Es ist nur der Anfang. In unserer globalisierten Welt braucht es mehr. Wenn wir eine Zukunft in Frieden und Wohlergehen möchten, müssen wir lernen, besser zu verteilen und teilen. Keine von uns ist eine Insel. Es ist höchster Zeit, dass wir unser Wohlwollen grenzenlos machen.
Anders Versterby
Ein Spagat, der einiges an Flexibilität erfordert.
Meine (schmerzlichen) Erfahrungen der letzten Jahre haben meine Form des «Widerstandes» grundlegend geändert. Im Versuch, das Richtige zu tun, mit Einbezug aller Blickwinkel endete dennoch meist in einer festen Meinung, die zwangsläufig mit andern Meinungen in Opposition stand. Meist war es schwierig, einen gemeinsamen Nenner zu finden und im Frieden neue Lösungen zu finden.
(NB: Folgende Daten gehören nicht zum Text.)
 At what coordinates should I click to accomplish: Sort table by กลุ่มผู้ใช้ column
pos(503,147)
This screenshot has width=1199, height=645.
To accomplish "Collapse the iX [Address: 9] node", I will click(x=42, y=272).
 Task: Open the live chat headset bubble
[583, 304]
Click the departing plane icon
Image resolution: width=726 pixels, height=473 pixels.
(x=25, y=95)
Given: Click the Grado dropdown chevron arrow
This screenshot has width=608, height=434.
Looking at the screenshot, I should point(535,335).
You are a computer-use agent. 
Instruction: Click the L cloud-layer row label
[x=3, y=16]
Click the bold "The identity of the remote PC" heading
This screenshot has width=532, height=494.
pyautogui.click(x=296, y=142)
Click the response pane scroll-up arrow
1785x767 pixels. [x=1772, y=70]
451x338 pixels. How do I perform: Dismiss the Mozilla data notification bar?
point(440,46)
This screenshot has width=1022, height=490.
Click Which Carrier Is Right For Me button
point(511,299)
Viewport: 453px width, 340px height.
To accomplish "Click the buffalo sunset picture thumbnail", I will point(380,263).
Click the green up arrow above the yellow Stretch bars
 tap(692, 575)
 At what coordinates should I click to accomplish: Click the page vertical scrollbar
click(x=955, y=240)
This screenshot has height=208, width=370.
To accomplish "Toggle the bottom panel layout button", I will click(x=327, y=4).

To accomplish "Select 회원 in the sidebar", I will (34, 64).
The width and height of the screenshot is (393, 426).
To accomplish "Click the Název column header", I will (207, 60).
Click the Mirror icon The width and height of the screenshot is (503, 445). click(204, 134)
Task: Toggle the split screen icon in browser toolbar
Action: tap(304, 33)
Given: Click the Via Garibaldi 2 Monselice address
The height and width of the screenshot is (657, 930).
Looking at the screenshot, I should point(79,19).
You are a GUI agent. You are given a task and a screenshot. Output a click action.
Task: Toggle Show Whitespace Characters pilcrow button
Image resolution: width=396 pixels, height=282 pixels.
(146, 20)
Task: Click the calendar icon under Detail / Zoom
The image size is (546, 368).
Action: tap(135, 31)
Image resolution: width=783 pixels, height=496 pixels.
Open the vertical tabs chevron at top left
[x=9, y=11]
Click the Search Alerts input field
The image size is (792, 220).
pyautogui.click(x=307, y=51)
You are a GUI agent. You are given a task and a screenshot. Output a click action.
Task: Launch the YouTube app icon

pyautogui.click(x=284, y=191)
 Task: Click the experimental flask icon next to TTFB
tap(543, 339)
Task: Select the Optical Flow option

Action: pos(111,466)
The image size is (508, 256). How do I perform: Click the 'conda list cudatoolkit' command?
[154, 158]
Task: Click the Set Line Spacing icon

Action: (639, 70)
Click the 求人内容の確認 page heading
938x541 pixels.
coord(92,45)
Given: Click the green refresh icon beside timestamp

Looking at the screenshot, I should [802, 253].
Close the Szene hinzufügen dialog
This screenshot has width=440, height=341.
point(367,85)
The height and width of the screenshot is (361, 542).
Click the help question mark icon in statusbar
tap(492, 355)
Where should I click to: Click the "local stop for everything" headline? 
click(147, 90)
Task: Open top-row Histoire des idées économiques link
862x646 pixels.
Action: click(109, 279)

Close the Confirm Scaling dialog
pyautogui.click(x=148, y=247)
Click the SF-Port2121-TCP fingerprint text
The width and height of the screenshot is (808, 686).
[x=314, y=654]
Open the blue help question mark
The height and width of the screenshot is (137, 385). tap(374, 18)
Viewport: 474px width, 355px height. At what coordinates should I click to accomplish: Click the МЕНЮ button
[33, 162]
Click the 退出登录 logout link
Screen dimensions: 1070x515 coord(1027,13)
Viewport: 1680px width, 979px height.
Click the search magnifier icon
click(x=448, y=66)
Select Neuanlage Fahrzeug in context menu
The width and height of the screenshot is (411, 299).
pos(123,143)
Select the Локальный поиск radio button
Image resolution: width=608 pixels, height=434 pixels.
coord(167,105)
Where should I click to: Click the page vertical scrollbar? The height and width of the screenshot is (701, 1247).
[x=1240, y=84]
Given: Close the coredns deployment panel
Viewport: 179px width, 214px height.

Was sich über die Jahre entwickelt hat, ist nicht mehr die Suche nach Lösungen und Entscheidungen, sondern ein co-kreativer Prozess, in dem nicht wir Menschen den Kompromiss oder die Lösung finden, sondern der Kreis von Menschen, in dem der Prozess stattfindet. Wie sieht das praktisch aus?
Der erste Schritt ist immer das aufeinander Zugehen, die Gegenseite sehen und versuchen zu verstehen – «Walk a Mile in his Moccasins». Der zweite Schritt: einen Kreis einberufen mit allen betroffenen Parteien. Im dritten Schritt findet das Coucil statt, in dem jeder aufrichtig seine individuelle Wahrheit in die Mitte spricht. Jede Stimme zählt gleich viel.
Es wird keine Abstimmung gemacht. Die kollektive Antwort auf die Frage entsteht im Diskurs mit der Mitte – und dort wird die Antwort immer klarer. Was es braucht ist eine Kultur des aufrichtigen, verbundenen Teilens und des aufrichtigen, verbundenen Zuhörens.
Was geschieht, wenn eine Partei nicht im Kreis erscheint, sich weder mitteilen noch zuhören will?
Dann wende ich mich meiner Wahrheit und den Menschen zu, die diese Wahrheit teilen. Ich verschwende keine Kraft im Kampf gegen andere Meinungen sondern unterstütze meine Vision, so gut ich kann. Gleichzeitig trenne ich mich nicht, indem ich verurteile, sondern akzeptiere unterschiedliche Sichtweisen und Überzeugungen.